These bees are of moderate size, equal to various bumblebees. Compared to honeybees, squash bees are larger and bulkier, with longer antennae and rounder faces. The pollen-carrying hairs on their legs (the scopa) are unbranched or nearly so, to accommodate the exceptionally large, coarse pollen of the host plants. These hairs may be sparse, however among Peponapis, the hind legs are fuzzy and brushlike. Males lack these hairs, as they do not carry pollen.

Squash bees have also evolved a matinal daily activity cycle, flying before sunrise. Some Xenoglossa species have become morphologically specialized to fly while it is still dark, with greatly enlarged ocelli to allow them to fly in near-darkness.

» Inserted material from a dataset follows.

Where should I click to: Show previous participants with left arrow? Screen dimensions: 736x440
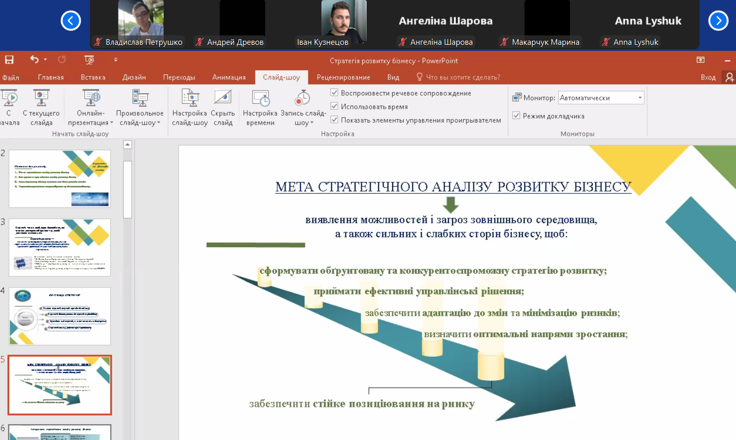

The two genera are sometimes thought to be sister taxa, but enough differences occur between them to suggest the similarities may be due to convergent evolution, based on their adaptation to use the same host plants.

=== Life cycle ===
Squash bees build ground-based nests; they are solitary and do not live in colonies, but are sometimes gregarious. Each pollen-gathering female digs her own nest, which consists of a vertical tunnel terminated by a loose grouping of individual nest cells.

==As pollinators==
Studies have been carried out to compare Peponapis and honey bees regarding their effectiveness in pollinating cucurbits. The findings point to the squash bees being more effective and suggest the current practice of renting colonies of honey bees to perform this task may be unnecessary.

Squash yield is fully dependent on insect pollinators. Plants pollinated by squash bees include summer squash, winter squash, zucchini, pumpkins, and many gourds excepting cucumbers.